Instructions to follow — A verbatim copy of the lines from the one with "Where should I click to: Open" through the final line below is required; print it and nothing else.

Stored data —
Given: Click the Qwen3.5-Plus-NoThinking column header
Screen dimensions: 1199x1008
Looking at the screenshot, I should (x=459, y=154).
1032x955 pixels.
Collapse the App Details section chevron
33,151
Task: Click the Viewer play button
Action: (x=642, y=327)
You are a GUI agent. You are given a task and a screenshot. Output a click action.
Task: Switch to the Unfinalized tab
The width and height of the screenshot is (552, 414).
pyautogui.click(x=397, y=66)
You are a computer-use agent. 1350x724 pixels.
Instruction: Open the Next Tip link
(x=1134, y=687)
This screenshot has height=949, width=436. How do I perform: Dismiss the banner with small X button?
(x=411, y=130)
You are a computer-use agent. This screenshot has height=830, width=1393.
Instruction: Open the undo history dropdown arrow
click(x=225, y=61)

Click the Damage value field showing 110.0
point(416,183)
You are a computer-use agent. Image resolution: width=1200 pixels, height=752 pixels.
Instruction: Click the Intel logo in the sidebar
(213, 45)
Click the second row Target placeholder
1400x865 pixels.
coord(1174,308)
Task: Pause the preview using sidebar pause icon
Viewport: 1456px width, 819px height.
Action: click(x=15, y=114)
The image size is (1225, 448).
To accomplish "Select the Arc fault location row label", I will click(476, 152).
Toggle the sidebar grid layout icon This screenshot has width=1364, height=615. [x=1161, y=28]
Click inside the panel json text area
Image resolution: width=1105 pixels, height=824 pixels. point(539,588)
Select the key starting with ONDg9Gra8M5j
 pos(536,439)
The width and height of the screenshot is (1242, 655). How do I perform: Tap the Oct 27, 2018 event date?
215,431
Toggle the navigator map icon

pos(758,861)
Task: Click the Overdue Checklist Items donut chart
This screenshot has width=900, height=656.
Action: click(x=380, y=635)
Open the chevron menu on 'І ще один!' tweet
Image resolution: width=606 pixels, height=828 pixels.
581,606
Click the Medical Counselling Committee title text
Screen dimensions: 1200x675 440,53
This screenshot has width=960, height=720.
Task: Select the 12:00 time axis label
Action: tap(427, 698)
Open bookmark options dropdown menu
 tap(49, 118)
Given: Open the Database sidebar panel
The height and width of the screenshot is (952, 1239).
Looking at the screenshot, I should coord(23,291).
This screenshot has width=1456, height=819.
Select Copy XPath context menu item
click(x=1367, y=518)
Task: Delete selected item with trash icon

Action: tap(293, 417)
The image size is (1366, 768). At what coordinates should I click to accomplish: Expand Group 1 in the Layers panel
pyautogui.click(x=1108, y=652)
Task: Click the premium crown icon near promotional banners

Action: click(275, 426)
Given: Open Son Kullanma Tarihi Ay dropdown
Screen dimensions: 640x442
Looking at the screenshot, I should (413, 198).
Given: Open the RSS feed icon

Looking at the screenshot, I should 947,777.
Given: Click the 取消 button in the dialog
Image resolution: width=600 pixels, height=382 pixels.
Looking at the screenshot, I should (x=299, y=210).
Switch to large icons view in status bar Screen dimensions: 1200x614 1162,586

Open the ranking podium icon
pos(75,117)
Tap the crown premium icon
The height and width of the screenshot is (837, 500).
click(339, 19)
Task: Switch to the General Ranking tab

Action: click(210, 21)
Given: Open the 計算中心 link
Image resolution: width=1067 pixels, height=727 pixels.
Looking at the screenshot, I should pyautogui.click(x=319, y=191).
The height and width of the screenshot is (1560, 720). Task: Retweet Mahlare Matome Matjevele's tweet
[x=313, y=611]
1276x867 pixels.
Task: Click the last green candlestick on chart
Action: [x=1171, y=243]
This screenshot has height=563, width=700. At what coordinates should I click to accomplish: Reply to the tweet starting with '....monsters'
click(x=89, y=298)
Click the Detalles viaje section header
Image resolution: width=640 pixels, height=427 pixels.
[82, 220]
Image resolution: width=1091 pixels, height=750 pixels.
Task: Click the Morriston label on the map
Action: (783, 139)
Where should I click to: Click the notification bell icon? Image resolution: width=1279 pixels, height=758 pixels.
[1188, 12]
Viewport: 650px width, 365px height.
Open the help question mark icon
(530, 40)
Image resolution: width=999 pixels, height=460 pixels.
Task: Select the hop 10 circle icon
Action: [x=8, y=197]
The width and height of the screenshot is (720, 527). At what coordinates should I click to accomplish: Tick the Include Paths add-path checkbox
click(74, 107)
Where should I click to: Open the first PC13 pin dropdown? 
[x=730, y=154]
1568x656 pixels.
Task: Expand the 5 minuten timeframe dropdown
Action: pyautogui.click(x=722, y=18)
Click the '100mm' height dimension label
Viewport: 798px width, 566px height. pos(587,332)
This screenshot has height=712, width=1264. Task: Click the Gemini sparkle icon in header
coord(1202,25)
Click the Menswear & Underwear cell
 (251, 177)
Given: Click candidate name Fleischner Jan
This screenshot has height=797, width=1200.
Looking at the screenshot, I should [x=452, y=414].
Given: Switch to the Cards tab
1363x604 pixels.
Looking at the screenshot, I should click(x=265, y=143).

Answer to this task —
Where should I click to: Open the first PC13 pin dropdown? 
[x=730, y=154]
1568x656 pixels.
Task: Expand the 5 minuten timeframe dropdown
Action: pyautogui.click(x=722, y=18)
Click the '100mm' height dimension label
Viewport: 798px width, 566px height. pos(587,332)
This screenshot has height=712, width=1264. Task: Click the Gemini sparkle icon in header
coord(1202,25)
Click the Menswear & Underwear cell
 (251, 177)
Given: Click candidate name Fleischner Jan
This screenshot has height=797, width=1200.
Looking at the screenshot, I should [x=452, y=414].
Given: Switch to the Cards tab
1363x604 pixels.
Looking at the screenshot, I should click(x=265, y=143).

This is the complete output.